Die Kritische Rechtsphilosophie bei Fries und bei Stammler, par Georg Fraenkel, 1 broch. in-8, de 92 p., Gôttingen, Vandenhoeck et Ruprecht, 1912. – Ce travail fait partie de la collection des études publiées ad majorem Friesii gloriam sous la direction de M. Léonard Nelson. La philosophie criticiste du droit de Rudolf Stammler y est confrontée, selon la méthode ordinaire des ouvrages de cette collection, avec la philosophie du droit de Fries. Après avoir signalé la renaissance actuelle de la philosophie du droit, l’auteur oppose la philosophie critique à la fois à la doctrine du droit naturel qui cherche à édifier un code idéal de normes juridiques éternellement valables, et à l’école historique du droit qui se refuse énergiquement à chercher au delà du droit en vigueur ; la philosophie criticiste du droit, fondée par Kant, est à la recherche d’une idée supérieure régulatrice du droit. Stammler se rattache à Kant, mais avant Stammler Fries a cherché dans la même voie, et bien plus heureusement selon M. Fraenkel, de sorte qu’il faut se garder de mettre au compte de la philosophie criticiste du droit en général les fautes de Stammler, puisque Fries y a échappé.

Stammler veut constituer une theoretische Rechtslehre qui mesurera la valeur du droit positif. Le critérium est pour lui l’idée fondamentale de la communauté juridique entre les hommes. Et Stammler appelle richtiges Recht celui qui dans un cas particulier concorde avec l’idée du droit en général. Tout droit « exact » est un droit positif, mais tout droit positif n’est pas nécessairement un droit « exact » n’est droit exact que celui qui est en accord avec l’ « idéal social » de la communauté des hommes au libre vouloir.

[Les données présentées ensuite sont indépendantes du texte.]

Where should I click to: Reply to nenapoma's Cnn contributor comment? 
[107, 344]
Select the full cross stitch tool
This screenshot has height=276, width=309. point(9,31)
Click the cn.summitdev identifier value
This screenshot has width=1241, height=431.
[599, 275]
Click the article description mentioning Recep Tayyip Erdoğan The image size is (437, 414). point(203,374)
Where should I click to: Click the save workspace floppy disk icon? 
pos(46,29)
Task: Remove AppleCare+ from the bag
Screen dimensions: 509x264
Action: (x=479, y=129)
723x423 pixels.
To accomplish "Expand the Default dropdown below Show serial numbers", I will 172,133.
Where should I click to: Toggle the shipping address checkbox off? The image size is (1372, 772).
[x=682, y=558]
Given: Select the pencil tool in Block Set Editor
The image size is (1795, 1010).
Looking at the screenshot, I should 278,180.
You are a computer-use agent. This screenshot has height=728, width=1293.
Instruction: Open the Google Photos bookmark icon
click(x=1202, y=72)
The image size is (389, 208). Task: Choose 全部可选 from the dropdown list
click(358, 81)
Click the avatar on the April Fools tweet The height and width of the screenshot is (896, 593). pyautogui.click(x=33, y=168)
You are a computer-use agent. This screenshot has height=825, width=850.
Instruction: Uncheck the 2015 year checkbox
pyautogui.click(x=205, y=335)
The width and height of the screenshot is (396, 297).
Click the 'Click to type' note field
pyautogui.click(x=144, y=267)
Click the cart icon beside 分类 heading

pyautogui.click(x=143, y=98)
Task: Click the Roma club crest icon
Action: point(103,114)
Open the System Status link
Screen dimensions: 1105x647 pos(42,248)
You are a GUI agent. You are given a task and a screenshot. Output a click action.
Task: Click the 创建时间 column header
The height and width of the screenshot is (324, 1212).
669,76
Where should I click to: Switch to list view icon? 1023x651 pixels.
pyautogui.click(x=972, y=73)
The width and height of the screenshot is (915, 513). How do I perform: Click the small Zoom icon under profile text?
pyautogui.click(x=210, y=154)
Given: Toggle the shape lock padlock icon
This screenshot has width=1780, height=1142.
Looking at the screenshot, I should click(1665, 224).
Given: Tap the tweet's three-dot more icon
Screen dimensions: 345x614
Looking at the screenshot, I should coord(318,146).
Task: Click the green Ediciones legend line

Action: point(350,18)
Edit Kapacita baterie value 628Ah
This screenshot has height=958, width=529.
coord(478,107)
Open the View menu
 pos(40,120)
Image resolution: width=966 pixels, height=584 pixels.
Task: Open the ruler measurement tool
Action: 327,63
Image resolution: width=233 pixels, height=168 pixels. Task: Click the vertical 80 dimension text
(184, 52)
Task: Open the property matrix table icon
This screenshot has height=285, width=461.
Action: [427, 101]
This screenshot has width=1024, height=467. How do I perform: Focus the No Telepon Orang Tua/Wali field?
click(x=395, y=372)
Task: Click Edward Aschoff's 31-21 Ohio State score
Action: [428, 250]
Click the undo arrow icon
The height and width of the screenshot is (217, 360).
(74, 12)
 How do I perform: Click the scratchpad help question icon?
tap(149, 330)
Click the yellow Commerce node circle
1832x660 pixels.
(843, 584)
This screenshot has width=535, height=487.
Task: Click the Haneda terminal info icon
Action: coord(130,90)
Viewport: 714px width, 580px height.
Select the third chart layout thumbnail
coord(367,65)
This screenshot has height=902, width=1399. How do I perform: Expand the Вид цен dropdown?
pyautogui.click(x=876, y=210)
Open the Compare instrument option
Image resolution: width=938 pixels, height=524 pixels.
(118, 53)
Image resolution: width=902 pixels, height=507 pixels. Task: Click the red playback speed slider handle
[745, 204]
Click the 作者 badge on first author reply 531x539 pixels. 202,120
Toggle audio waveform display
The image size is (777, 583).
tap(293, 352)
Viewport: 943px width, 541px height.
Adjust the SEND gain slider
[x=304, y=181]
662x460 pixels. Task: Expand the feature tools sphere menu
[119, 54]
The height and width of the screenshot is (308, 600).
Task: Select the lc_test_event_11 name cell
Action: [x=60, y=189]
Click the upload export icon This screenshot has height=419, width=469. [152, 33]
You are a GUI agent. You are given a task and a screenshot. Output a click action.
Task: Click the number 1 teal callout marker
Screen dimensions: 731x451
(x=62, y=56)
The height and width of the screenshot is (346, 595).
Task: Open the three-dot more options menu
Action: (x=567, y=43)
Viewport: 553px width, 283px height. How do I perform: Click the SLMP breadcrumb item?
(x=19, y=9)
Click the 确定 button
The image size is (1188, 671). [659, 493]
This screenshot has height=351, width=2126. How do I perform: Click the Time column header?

Un bref exposé des théories de Stammler (p. 9, 26) est suivi d’une critique de ces théories. Stammler voulait découvrir la loi fondamentale de la vie sociale ; il voulait trouver une méthode permettant de qualifier une règle de droit d’exacte, de juste. Il n’y réussit point, car il n’aboutit selon M. Fraenkel qu’à une formule tautologique, où l’exactitude d’une règle de droit se trouve définie par cette exactitude même (p. 29). L’ « idéal social » de Stammler n’est qu’un concept vide d’où l’on ne peut rien faire sortir, sinon d’une manière purement arbitraire (p. 35). Si Stammler est ainsi arrivé à un principe vide et stérile, c’est, pense l’auteur, à cause de sa mauvaise méthode : Stammler cherche le critérium de l’ « exactitude » d’une norme juridique dans l’absence de contradiction, dans la coïncidence avec l’idéal social ; il croit par l’analyse du concept de droit en dégager les éléments universellement valables mais l’analyse d’un concept ne peut me donner autre chose et plus que ce que j’ai d’abord mis dans ce concept : cette analyse ne peut me donner que des jugements analytiques qui n’étendent pas mes connaissances. D’autre part, en prenant pour critérium de vérité l’absence de contradiction logique, Stammler devait fatalement aboutir au logicisme et au dogmatisme (p. 39) l’absence de contradiction interne est un critérium nécessaire, mais non pas suffisant, de vérité. L’origine du logicisme est d’ailleurs une conception erronée de l’impératif catégorique. L’erreur de Stammler, et la plus grave de toutes, est encore, d’après M. Frænkel, d’avoir exagéré, la valeur de la communauté (p. 42) et de n’avoir point vu que l’idée de communauté demande à être remplie avec d’autres valeurs qui seules permettent une comparaison des fins (p. 43). Enfin Stammler méconnaît absolument les valeurs esthétiques et sensibles (p. 44).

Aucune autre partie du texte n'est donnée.